--- DATA SECTION ---
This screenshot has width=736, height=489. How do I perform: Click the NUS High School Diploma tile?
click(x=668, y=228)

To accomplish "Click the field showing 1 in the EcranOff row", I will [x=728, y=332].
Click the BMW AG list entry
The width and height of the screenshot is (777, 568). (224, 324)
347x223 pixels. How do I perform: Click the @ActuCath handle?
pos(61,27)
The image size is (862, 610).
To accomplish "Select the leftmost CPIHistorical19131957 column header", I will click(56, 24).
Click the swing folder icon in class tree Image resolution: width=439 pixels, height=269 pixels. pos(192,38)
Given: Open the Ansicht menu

--- WORK TO BE COMPLETED ---
In the listing above, find each line containing "accomplish" and copy it.

--- OUTPUT FOR THIS TASK ---
To accomplish "Click the field showing 1 in the EcranOff row", I will [x=728, y=332].
To accomplish "Select the leftmost CPIHistorical19131957 column header", I will click(56, 24).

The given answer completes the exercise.